Selection.
++++++++++++++++++++

There’s a great section about how Muqattam (which translates roughly as “cut up” or “broken”) got its name: the Copts claim it was due to a tenth-century miracle worked out by the dynamic duo of the Coptic Pope and the ancient saint at the challenge of the then-current wacky caliph. Copts believe that Simon the Tanner literally “moved the mountain” from the center of the city, dribbled it (like, bounced it up and down so that the sun was visible from underneath it), and dropped it where it is presently. No joke.

One of the awesomely-underground cave-churches in the side of the mountain. No shoes, and odd seating.

Thanks to a growing congregation, additional side-churches have been carved into the rock surrounding, totaling in five churches and a few monastic little chapels. Some are completely underground.

But talk about contrast.

++++++++++++++++++++

Stated task 1. Reproduce the passage on Muqattam verbatim, beginning at the words "There’s a great" and stopping after the words "and odd seating.".
Stated task 2.
Using the passage on Muqattam, answer the following:
(a) What does the name Muqattam roughly translate as?
(b) According to the Copts, who moved the mountain?
(c) How many churches does the rock now hold in total?

Listed entries.
++++++++++++++++++++

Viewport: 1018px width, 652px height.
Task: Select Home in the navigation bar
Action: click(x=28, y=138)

++++++++++++++++++++

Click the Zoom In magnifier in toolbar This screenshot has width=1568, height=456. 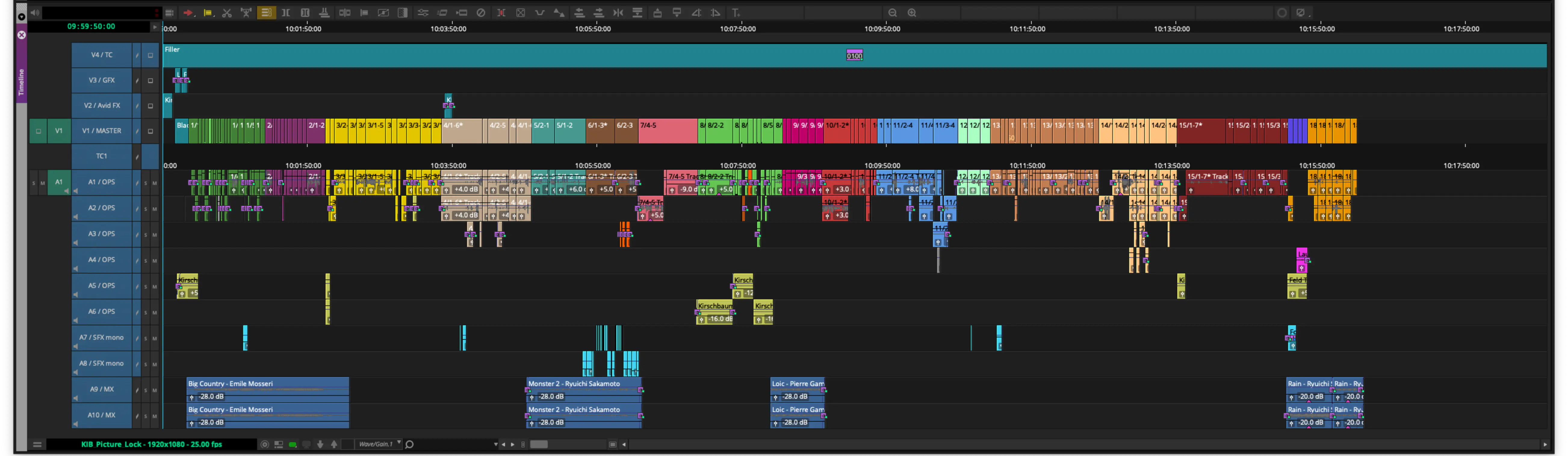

++++++++++++++++++++

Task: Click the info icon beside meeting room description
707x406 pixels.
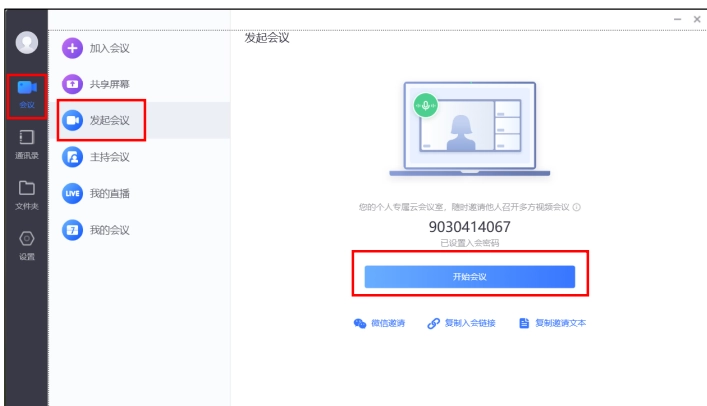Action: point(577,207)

++++++++++++++++++++

Exercise response 1.
There’s a great section about how Muqattam (which translates roughly as “cut up” or “broken”) got its name: the Copts claim it was due to a tenth-century miracle worked out by the dynamic duo of the Coptic Pope and the ancient saint at the challenge of the then-current wacky caliph. Copts believe that Simon the Tanner literally “moved the mountain” from the center of the city, dribbled it (like, bounced it up and down so that the sun was visible from underneath it), and dropped it where it is presently. No joke.

One of the awesomely-underground cave-churches in the side of the mountain. No shoes, and odd seating.

Exercise response 2.
(a) "Cut up" or "broken."
(b) Simon the Tanner.
(c) Five churches, along with a few small monastic chapels.